Australian Judo rep Ivo Dos Santos on living the Olympic dream
I remember watching Barcelona 92, that cauldron being lit with the archer’s arrow. In 4 days, I’ll be in an Olympic stadium myself, watching that cauldron being lit.
I’ll be surrounded by the best athletes on Earth, and (something I never thought would be true) I’ll be there as one of their peers, not a spectator.
It is bizarre how you can dream about a moment like that for so long (20 years!), and when you get there, you realise there’s something more you want.
So I am sitting here at Wolverhampton University (Australian Judo Team holding camp) and it has dawned on me that in less than a week I will have accomplished the dream I have had since I was a six year old boy.
For me, that is a medal.
I am the first to admit that I am an outsider and unlikely to figure too highly in many people’s medal guesses. But, guess what?
I will walk on that mat ranked #13 out of 36 in the 66kg category.
I really hope my rivals are superstitious because I have every intention of being a bad omen for them.
I’ve been lucky enough to do a few interviews and stuff in recent times and the same theme keeps coming up: “It’s so great just to be here”.
Whilst, yes, this is true, that is the furthest thing from my mind.

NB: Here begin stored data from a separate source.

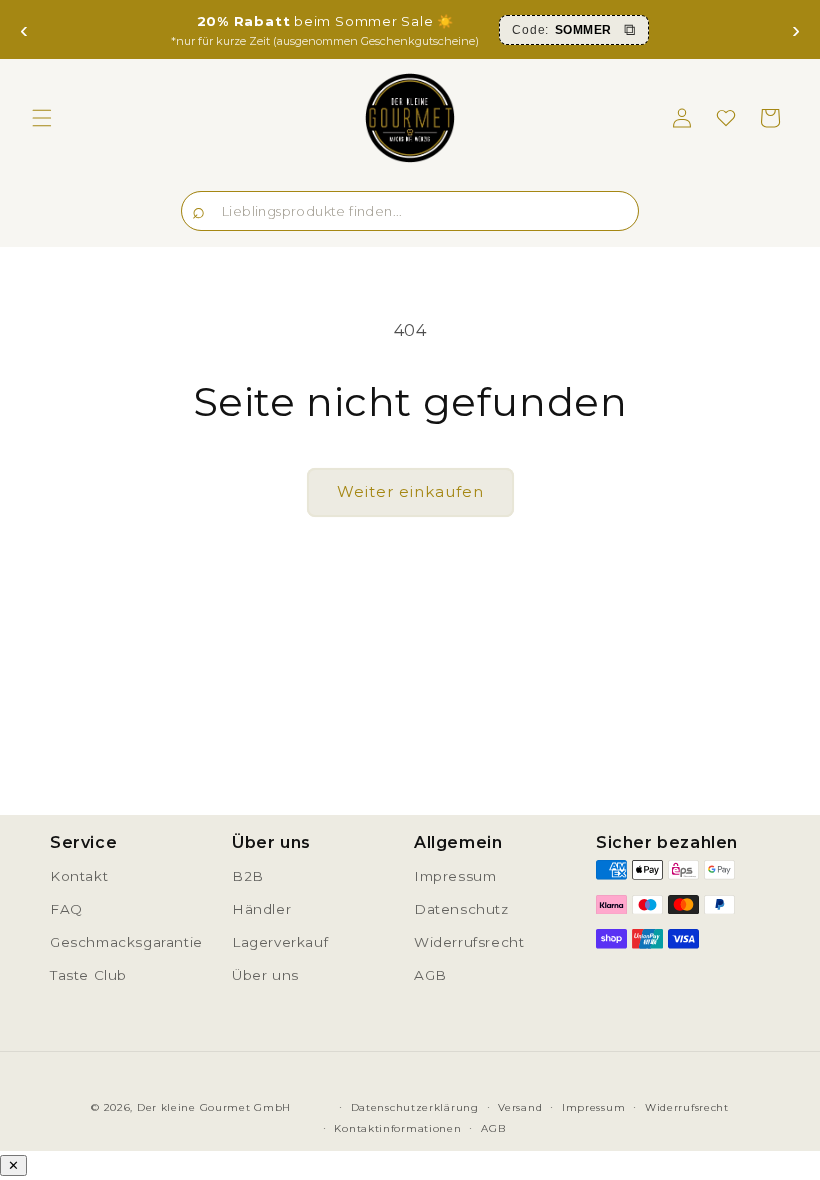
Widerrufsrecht (469, 942)
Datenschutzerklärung (415, 1107)
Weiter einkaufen (410, 491)
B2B (248, 876)
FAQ (66, 909)
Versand (520, 1107)
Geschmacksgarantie (126, 942)
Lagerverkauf (280, 942)
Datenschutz (461, 909)
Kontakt (79, 876)
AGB (430, 975)
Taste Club (88, 975)
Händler (261, 909)
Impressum (455, 876)
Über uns (265, 975)
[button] (42, 118)
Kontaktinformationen (397, 1128)
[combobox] (410, 211)
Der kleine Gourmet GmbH (214, 1107)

If you follow my Facebook page you would have noticed that I see this competition as a war and am treating it as such.
Some of the reasons I can’t ‘enjoy’ the moment right now are;
* There are 272 athletes on the World Ranking List in my weight class. That means there are 236 guys who would walk over hot coals to be where I am. I owe it to them to strive for MORE than participation.
* I owe it to my family, who have had to deal with me travelling the world, training every day and putting my life on hold for this dream. It isn’t their dream but they have all put their necks on the line for me at some stage.
* I owe it to my team mates and coaches. Judo isn’t Ballet (no offence). My team have quite literally been bruised, battered, slammed, pinned and choked, all for my benefit.
* Most importantly, I owe it to the six year old little boy who sat in front of the TV with his mouth wide open. I didn’t realise at the time, but the only way those athletes were in that stadium is because they never settled for ‘good enough’. Being there, watching the Opening Ceremony, was just a SMALL part of their dream.
* COMPETING is what they were there for, what had gotten them there, and what was driving them to be the best they could be on the ultimate stage, the Olympic Games
I am willing to accept whatever result comes next Sunday as long as I go out, compete, and give it everything I can. In my mind, there is no second chance.
I cannot and will not have that enter my mind.
I will end this post with a quote from Steve Prefontaine, one of the most inspirational athletes to ever walk this Earth;
“To give anything less than your best, is to sacrifice the gift.”